9. De genen van het virus zijn nooit gesequenced
In 2005 maakten onderzoekers bekend dat ze met succes de gensequentie van het griepvirus uit 1918 hadden bepaald. Het virus werd teruggevonden in het lichaam van een griepslachtoffer begraven in de permafrost van Alaska, evenals in monsters van Amerikaanse soldaten die op dat moment ziek werden.
Twee jaar later bleken met het virus besmette apen de tijdens de pandemie waargenomen symptomen te vertonen. Studies suggereren dat de apen stierven toen hun immuunsysteem overdreven reageerde op het virus, een zogenaamde 'cytokine-storm'. Wetenschappers zijn nu van mening dat een vergelijkbare overreactie van het immuunsysteem in 1918 heeft bijgedragen aan hoge sterftecijfers onder overigens gezonde jongvolwassenen.
10. De pandemie van 1918 biedt weinig lessen voor 2018
Ernstige influenza-epidemieën treden om de paar decennia op. Experts zijn van mening dat de volgende niet een kwestie is van 'als', maar 'wanneer'.
Hoewel maar weinig levende mensen zich de grote grieppandemie van 1918 kunnen herinneren, kunnen we doorgaan met het leren van de lessen, die variëren van de gezonde waarde van handenwassen en immunisaties tot het potentieel van antivirale middelen. Tegenwoordig weten we meer over hoe we grote aantallen zieke en stervende patiënten kunnen isoleren en behandelen, en we kunnen antibiotica voorschrijven die niet beschikbaar zijn in 1918 om secundaire bacteriële infecties te bestrijden. Misschien ligt de beste hoop in het verbeteren van voeding, hygiëne en levensstandaard, waardoor patiënten beter in staat zijn om de infectie te weerstaan.
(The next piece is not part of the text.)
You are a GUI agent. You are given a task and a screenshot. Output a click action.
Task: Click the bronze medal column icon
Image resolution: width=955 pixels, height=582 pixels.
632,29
In de nabije toekomst blijven griepepidemieën een jaarlijks terugkerend kenmerk van het ritme van het menselijk leven. Als samenleving kunnen we alleen maar hopen dat we de lessen van de grote pandemie voldoende hebben geleerd om een nieuwe wereldwijde catastrofe te onderdrukken.
Dit artikel verscheen oorspronkelijk in The Conversation
Richard Gunderman is hoogleraar Radiologie, kindergeneeskunde, medisch onderwijs, filosofie, vrije kunsten, filantropie en medische geesteswetenschappen en gezondheidswetenschappen aan de Indiana University.